Les plans de gestion représentent le cœur du RRPC. Ils décrivent les mesures que l'on devra prendre pour assurer la protection des ressources exceptionnelles ayant suscité la mise en candidature d'une rivière. Ils définissent également la manière dont on présentera ces ressources, de même que les utilisations récréatives convenables pour la rivière, les principes d'intégrité écologique pertinents et la surveillance nécessaire.
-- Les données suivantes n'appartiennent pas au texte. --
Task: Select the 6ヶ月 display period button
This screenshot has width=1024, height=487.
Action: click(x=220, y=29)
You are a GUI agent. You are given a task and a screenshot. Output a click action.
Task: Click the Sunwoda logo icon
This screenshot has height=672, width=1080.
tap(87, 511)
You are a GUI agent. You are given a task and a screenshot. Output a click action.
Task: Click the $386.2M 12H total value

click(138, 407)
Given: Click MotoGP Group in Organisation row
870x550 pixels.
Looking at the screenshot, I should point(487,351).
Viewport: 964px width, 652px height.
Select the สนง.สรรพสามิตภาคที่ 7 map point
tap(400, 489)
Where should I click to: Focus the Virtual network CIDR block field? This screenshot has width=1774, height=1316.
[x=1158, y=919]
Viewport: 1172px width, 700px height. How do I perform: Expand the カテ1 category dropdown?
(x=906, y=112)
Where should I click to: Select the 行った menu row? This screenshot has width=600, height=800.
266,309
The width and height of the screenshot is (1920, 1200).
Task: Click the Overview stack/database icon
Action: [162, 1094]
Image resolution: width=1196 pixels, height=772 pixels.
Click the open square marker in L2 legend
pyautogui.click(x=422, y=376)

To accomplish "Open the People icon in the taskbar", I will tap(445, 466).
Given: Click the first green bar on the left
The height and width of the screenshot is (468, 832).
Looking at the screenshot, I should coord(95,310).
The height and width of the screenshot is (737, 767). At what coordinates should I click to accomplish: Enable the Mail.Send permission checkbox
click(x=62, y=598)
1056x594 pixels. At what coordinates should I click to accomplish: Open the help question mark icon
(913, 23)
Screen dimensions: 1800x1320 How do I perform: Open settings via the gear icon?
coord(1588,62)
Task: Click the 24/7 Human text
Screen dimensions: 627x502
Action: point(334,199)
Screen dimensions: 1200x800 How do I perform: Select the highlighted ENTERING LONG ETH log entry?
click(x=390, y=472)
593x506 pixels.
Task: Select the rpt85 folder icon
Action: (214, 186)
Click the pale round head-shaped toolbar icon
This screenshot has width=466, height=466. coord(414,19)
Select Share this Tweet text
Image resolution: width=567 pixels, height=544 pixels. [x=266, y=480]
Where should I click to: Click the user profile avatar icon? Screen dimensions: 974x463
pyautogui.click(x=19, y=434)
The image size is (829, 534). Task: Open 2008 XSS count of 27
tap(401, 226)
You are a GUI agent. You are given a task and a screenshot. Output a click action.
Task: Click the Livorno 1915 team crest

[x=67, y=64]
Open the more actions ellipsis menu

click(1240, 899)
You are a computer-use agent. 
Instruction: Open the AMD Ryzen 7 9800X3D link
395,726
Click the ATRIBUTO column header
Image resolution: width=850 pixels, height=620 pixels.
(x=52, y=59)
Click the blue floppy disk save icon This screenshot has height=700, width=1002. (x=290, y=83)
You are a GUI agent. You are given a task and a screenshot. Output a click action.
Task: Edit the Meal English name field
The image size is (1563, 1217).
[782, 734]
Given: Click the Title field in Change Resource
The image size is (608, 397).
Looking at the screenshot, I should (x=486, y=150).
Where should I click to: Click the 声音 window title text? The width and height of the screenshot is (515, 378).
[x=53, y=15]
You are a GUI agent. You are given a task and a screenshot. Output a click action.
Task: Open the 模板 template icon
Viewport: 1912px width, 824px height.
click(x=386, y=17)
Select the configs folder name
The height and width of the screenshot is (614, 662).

Rivières du patrimoine canadien

Rivière, province ou territoire, année de désignation, longueur
DES FRANÇAIS, Ontario, 1986, 110 km

ALSEK, Yukon, 1986, 90 km

NAHANNI SUD, Territoires du Nord-Ouest, 1987, 300 km

CLEARWATER, tronçon en Saskatchewan, 1987; tronçon en Alberta, 2003, 326 km

BLOODVEIN, tronçon au Manitoba, 1987, 200 km; tronçon en Ontario, 1998, 306 km

MATTAWA, Ontario, 1988; prolongements, 2001, 76 km

ATHABASCA, Alberta, 1989, 168 km

SASKATCHEWAN Nord, Alberta, 1989, 49 km

KICKING HORSE, Colombie-Britannique, 1990, 67 km

KAZAN, Nunavut, 1990, 615 km

THELON, Nunavut, 1990, 545 km

SAINTE-CROIX, Nouveau-Brunswick, 1991, 185 km

Fleuve YUKON- tronçon Thirty Mile, Yukon, 1991, 48 km

SEAL, Manitoba, 1992, 260 km

SOPER, Nunavut, 1992, 248 km

ARCTIC RED, Territoires du Nord-Ouest, 1993, 450 km

GRAND, Ontario, 1994, 627 km

ROUTE FRONTALIÈRE DES VOYAGEURS, Ontario, 1996, 250 km

HILLSBOROUGH, Île-du-Prince-Édouard, 1997, 45 km

SHELBURNE, Nouvelle-Écosse, 1997, 53 km

BONNET PLUME, Yukon, 1998, 350 km

Haute-RESTIGOUCHE, Nouveau-Brunswick, 1998, 55 km

MARGAREE, Nouvelle-Écosse, 1998, 120 km

Fleuve FRASER, Colombie-Britannique, 1998, 1375 km

HUMBER, Ontario, 1999, 100 km

CANAL RIDEAU, Ontario, 2000, 202 km

THAMES, Ontario, 2000, 273 km

SAINTE-MARIE, Ontario, 2000, 125 km

DETROIT, Ontario, 2001, 51 km

MAIN, Terre-Neuve-et-Labrador, 2001, 57 km

Cowichan, Colombie-Britannique, 2003, 47 km

Missinaibi, Ontario, 2004, 501 km

Tatshenshini, Yukon, 2004, 45 km

Three Rivers, Île-du-Prince-Édouard, 2004, 73 km

Bay du Nord, Terre-Neuve-et-Labrador, 2005, 75 km

HAYES, Manitoba, 2005, 590 km

ROUGE, Manitoba, 2007, 175 km

Vision

Le RRPC a pour objectif d'établir un réseau de rivières du patrimoine canadien qui témoigne de la diversité des riches milieux riverains du Canada et qui célèbre l'importance des rivières dans la société et l'histoire du Canada. Le Réseau veut assurer pour l'avenir la conservation, au Canada, de rivières aux eaux pures et libres, comme elles l'ont été depuis la fonte des grandes nappes glaciaires du pléistocène.